Saved data entries:
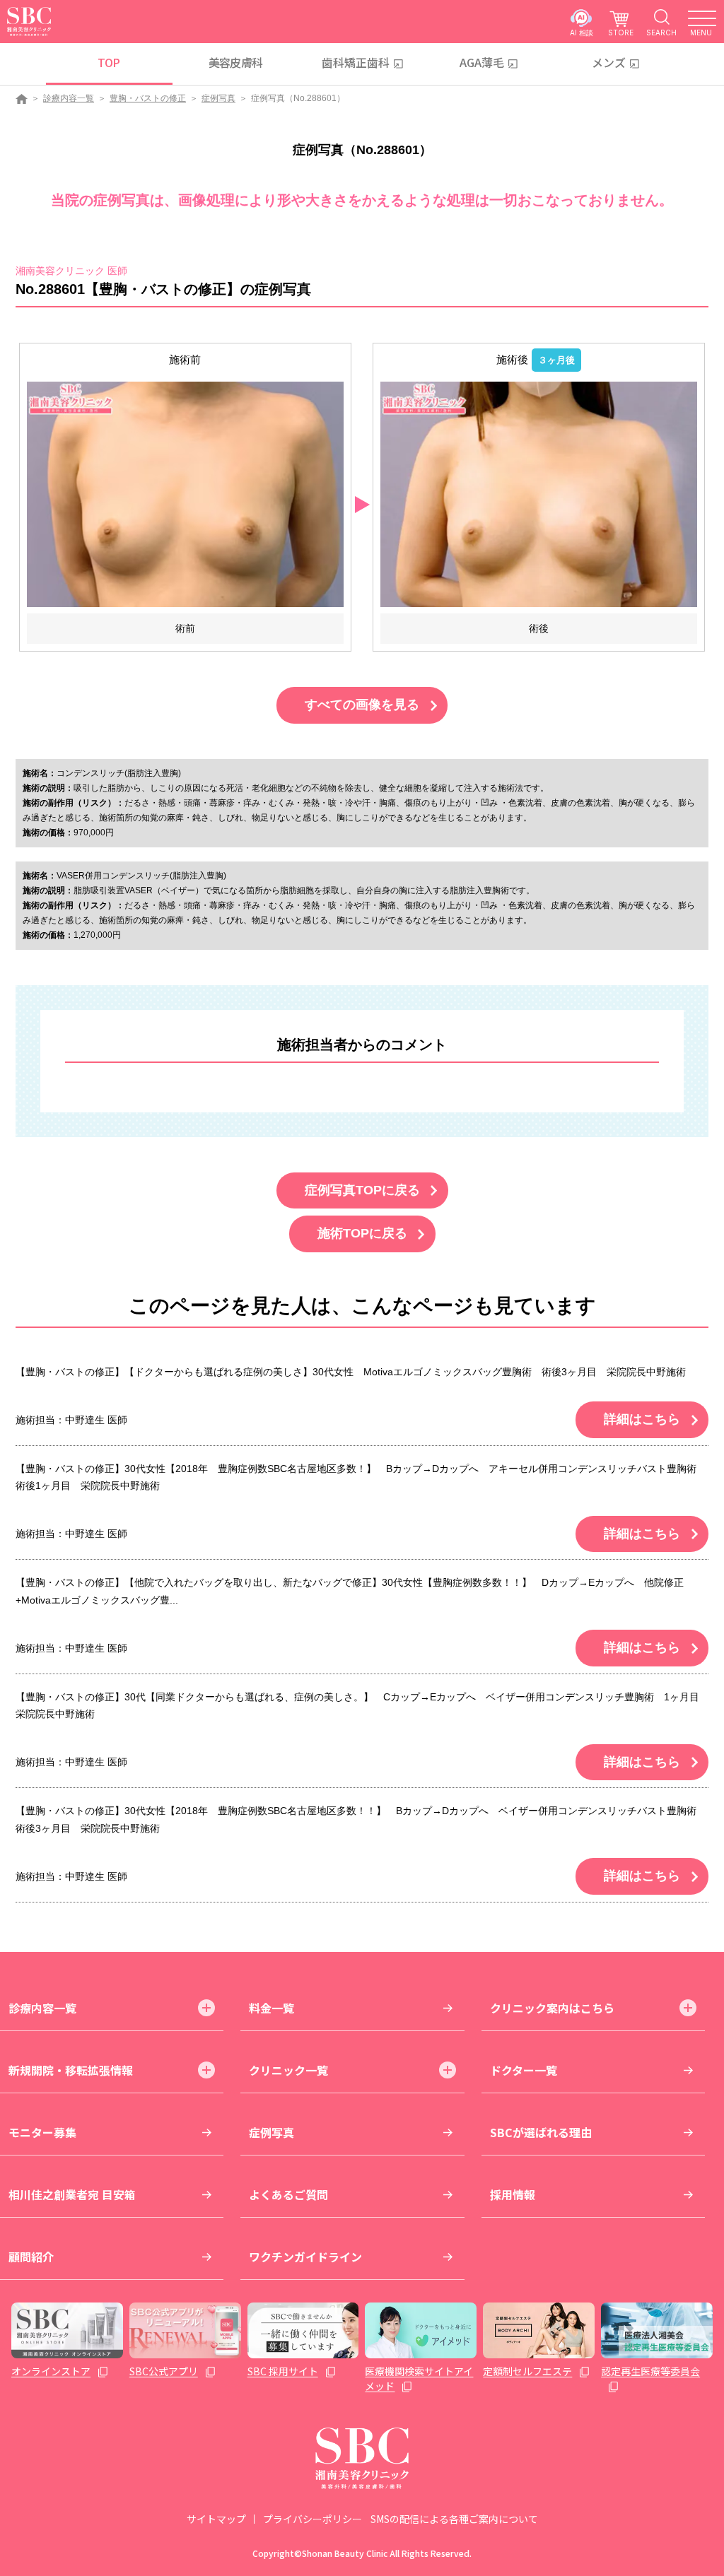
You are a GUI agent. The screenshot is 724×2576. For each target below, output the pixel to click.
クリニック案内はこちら (552, 2007)
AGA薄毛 (482, 62)
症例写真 (218, 98)
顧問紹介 (31, 2256)
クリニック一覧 (288, 2070)
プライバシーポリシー (312, 2519)
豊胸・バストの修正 (148, 98)
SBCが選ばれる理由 (541, 2132)
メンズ (609, 62)
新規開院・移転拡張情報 (70, 2070)
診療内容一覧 (68, 98)
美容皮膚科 (236, 62)
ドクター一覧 (523, 2070)
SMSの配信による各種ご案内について (454, 2519)
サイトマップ (216, 2519)
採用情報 (512, 2194)
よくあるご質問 (288, 2194)
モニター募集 (42, 2132)
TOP (108, 62)
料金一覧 (271, 2007)
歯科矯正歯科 (356, 62)
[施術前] (185, 494)
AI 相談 (581, 32)
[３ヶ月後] (538, 494)
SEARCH (661, 32)
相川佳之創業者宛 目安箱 (72, 2194)
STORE (621, 32)
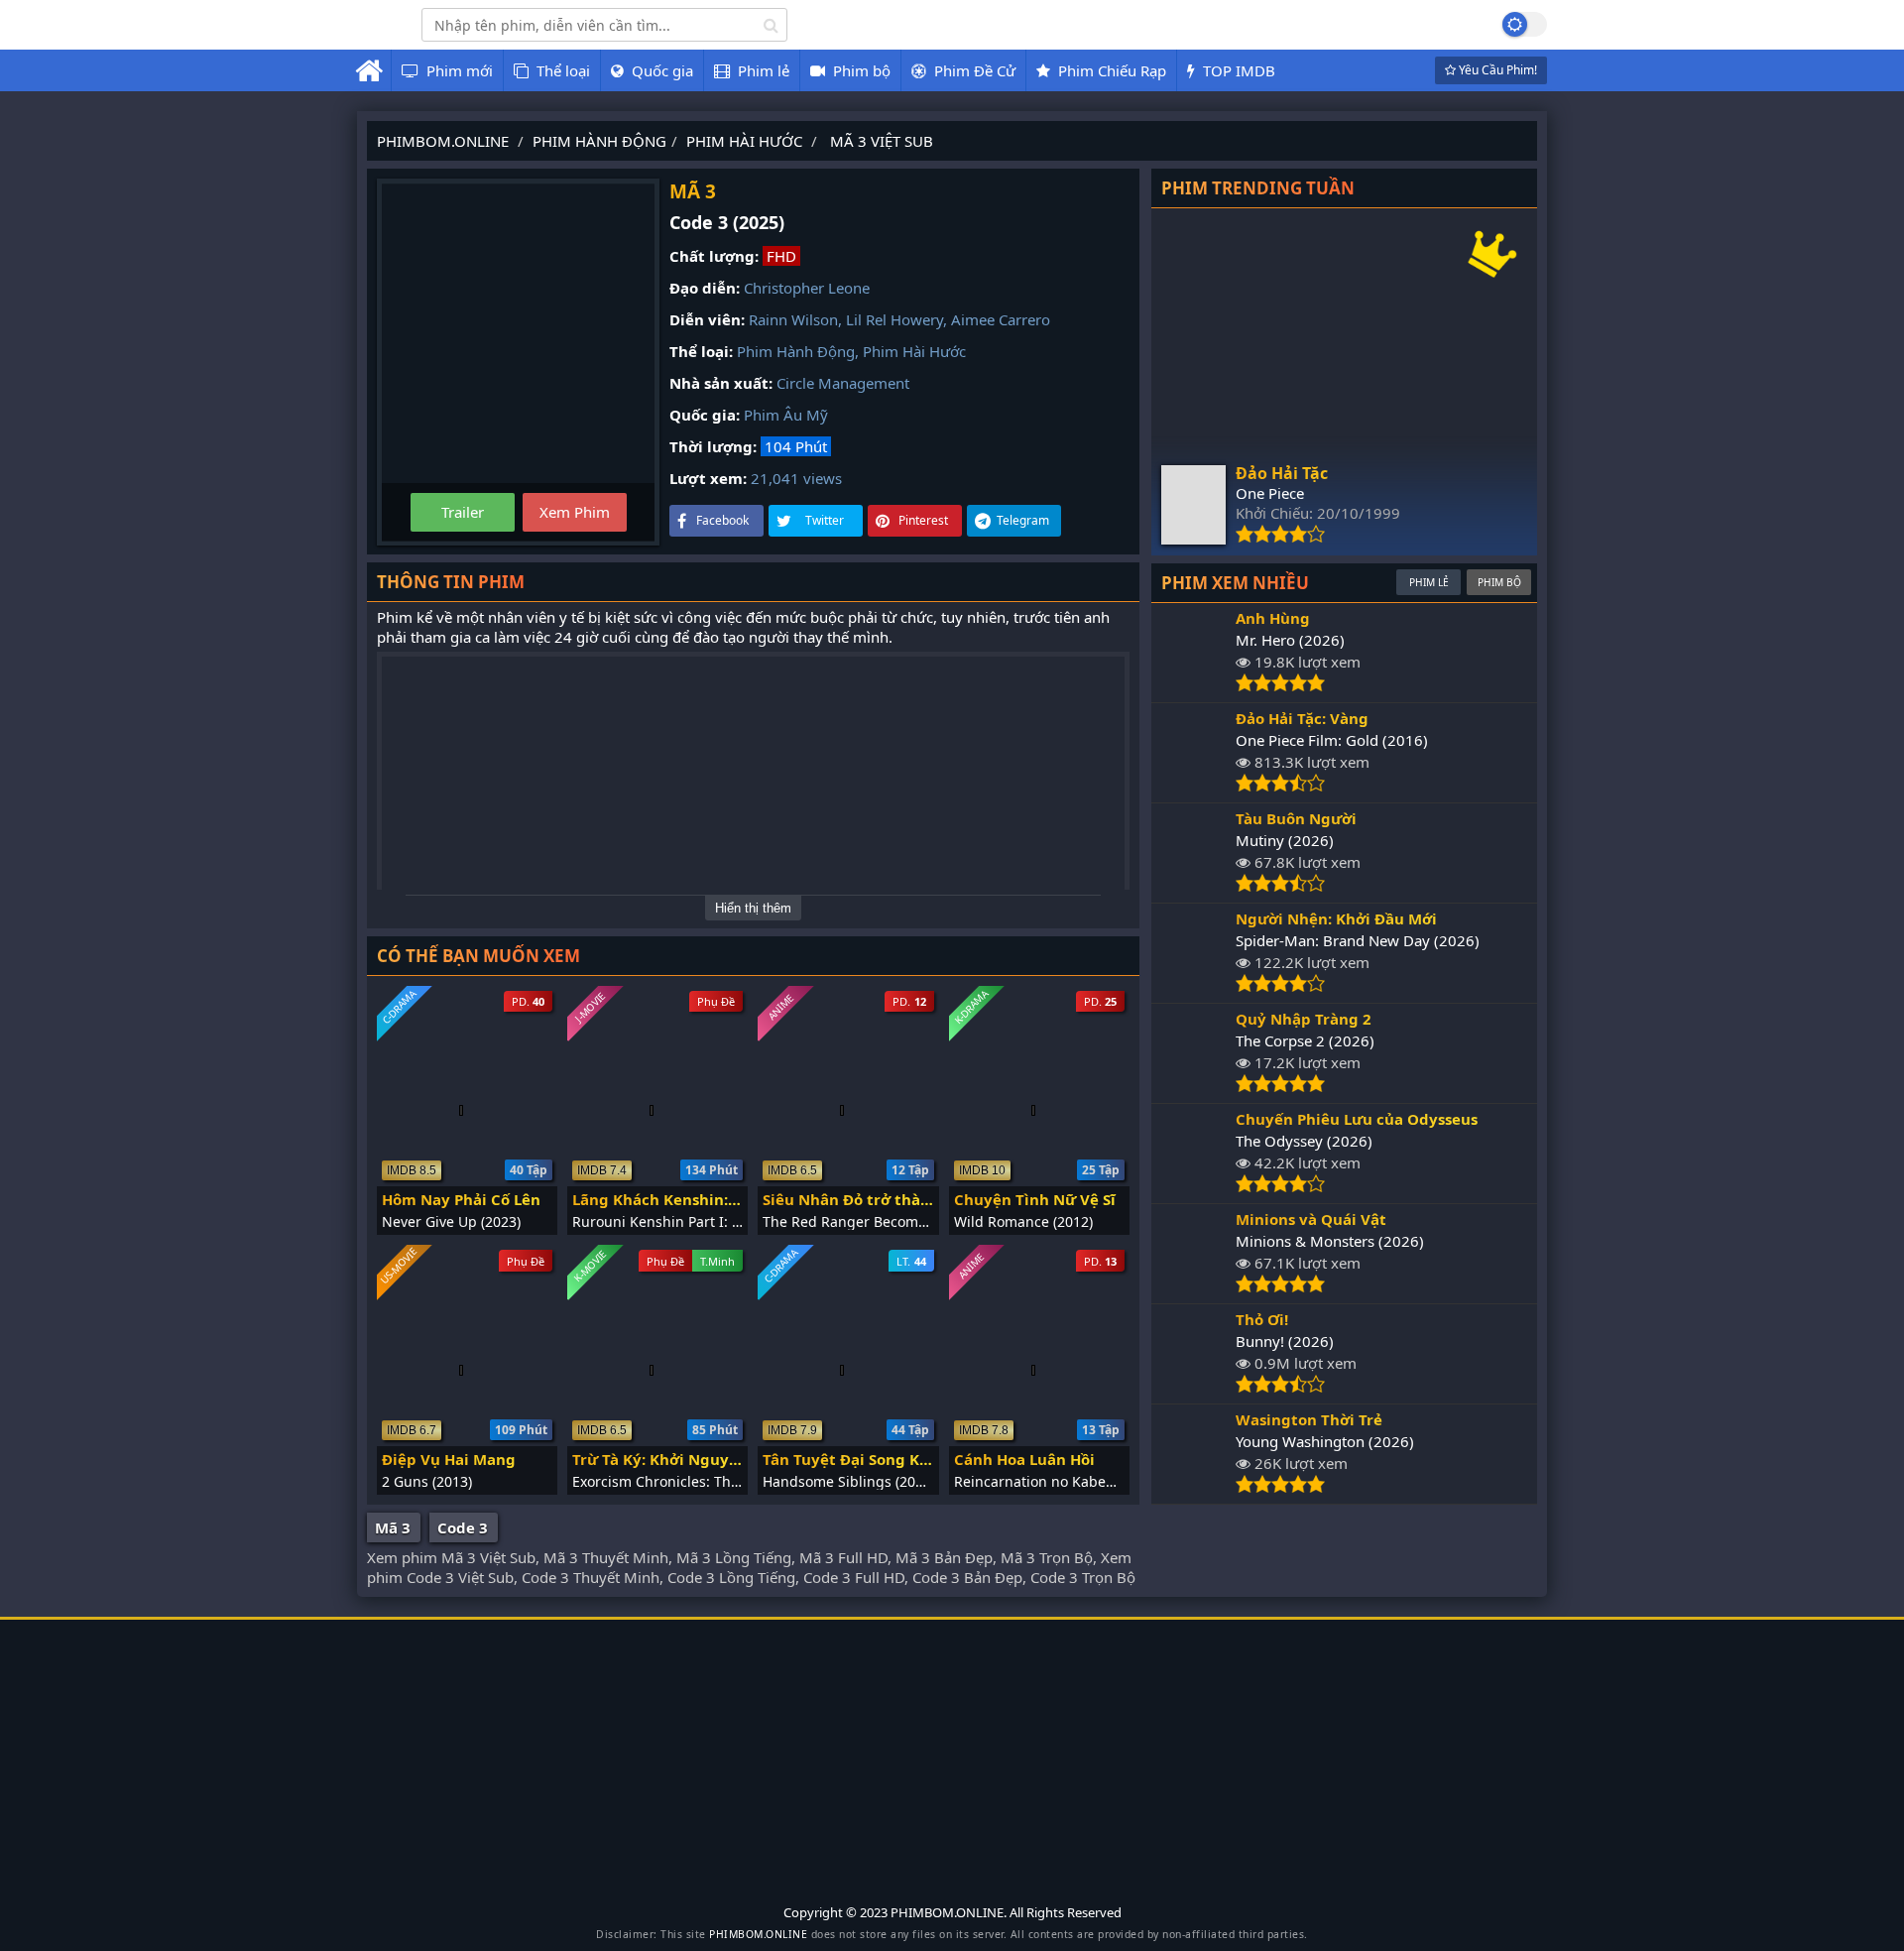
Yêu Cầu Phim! (1496, 69)
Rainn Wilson (793, 319)
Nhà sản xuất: (721, 383)
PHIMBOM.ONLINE (758, 1934)
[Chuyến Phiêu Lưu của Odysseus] (1193, 1187)
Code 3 (462, 1527)
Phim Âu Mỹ (786, 415)
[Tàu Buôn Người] (1193, 887)
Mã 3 (393, 1527)
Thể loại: (701, 351)
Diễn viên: (707, 319)
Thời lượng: (713, 446)
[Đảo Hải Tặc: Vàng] (1193, 786)
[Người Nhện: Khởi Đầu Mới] (1193, 987)
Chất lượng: (714, 256)
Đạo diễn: (704, 288)
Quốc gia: (704, 415)
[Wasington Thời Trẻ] (1193, 1488)
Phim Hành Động (796, 351)
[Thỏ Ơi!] (1193, 1388)
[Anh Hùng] (1193, 686)
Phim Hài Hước (914, 351)
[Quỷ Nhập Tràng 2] (1193, 1087)
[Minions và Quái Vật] (1193, 1287)
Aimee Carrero (1000, 319)
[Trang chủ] (369, 70)
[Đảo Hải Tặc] (1193, 539)
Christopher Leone (807, 288)
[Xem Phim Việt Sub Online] (374, 37)
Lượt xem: (708, 478)
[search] (771, 25)
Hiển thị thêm (753, 908)
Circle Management (842, 383)
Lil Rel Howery (894, 319)
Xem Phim (574, 512)
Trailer (462, 512)
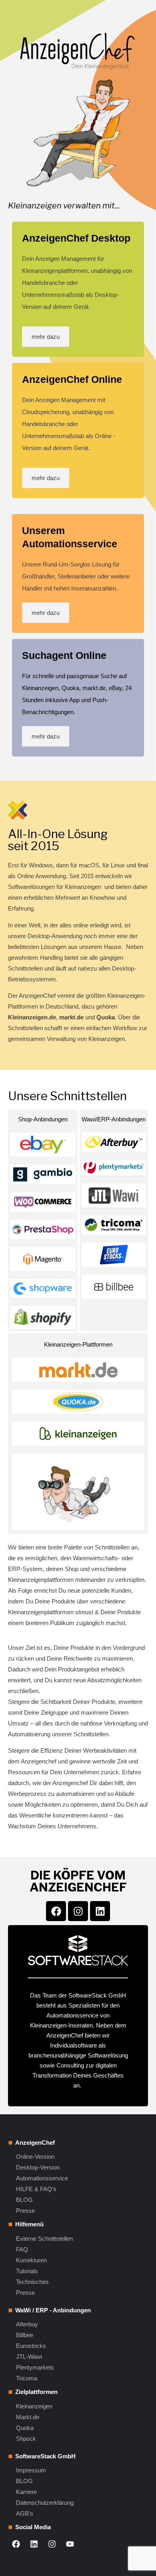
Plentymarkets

■ Your task: Restate word for word every line from the top of the entries above to the line with "Thể loại: (701, 351)", inclusive, and skip any pictures.

■ Exercise answer:
You are a GUI agent. The screenshot is 724×2576. For each target below, output the pixel to click.
クリニック案内はこちら (552, 2007)
AGA薄毛 (482, 62)
症例写真 (218, 98)
顧問紹介 (31, 2256)
クリニック一覧 (288, 2070)
プライバシーポリシー (312, 2519)
豊胸・バストの修正 (148, 98)
SBCが選ばれる理由 (541, 2132)
メンズ (609, 62)
新規開院・移転拡張情報 (70, 2070)
診療内容一覧 (68, 98)
美容皮膚科 (236, 62)
ドクター一覧 (523, 2070)
SMSの配信による各種ご案内について (454, 2519)
サイトマップ (216, 2519)
採用情報 (512, 2194)
よくあるご質問 (288, 2194)
モニター募集 (42, 2132)
TOP (108, 62)
料金一覧 (271, 2007)
歯科矯正歯科 (356, 62)
[施術前] (185, 494)
AI 相談 (581, 32)
[３ヶ月後] (538, 494)
SEARCH (661, 32)
相川佳之創業者宛 目安箱 (72, 2194)
STORE (621, 32)
Yêu Cầu Phim! (1496, 69)
Rainn Wilson (793, 319)
Nhà sản xuất: (721, 383)
PHIMBOM.ONLINE (758, 1934)
[Chuyến Phiêu Lưu của Odysseus] (1193, 1187)
Code 3 (462, 1527)
Phim Âu Mỹ (786, 415)
[Tàu Buôn Người] (1193, 887)
Mã 3 (393, 1527)
Thể loại: (701, 351)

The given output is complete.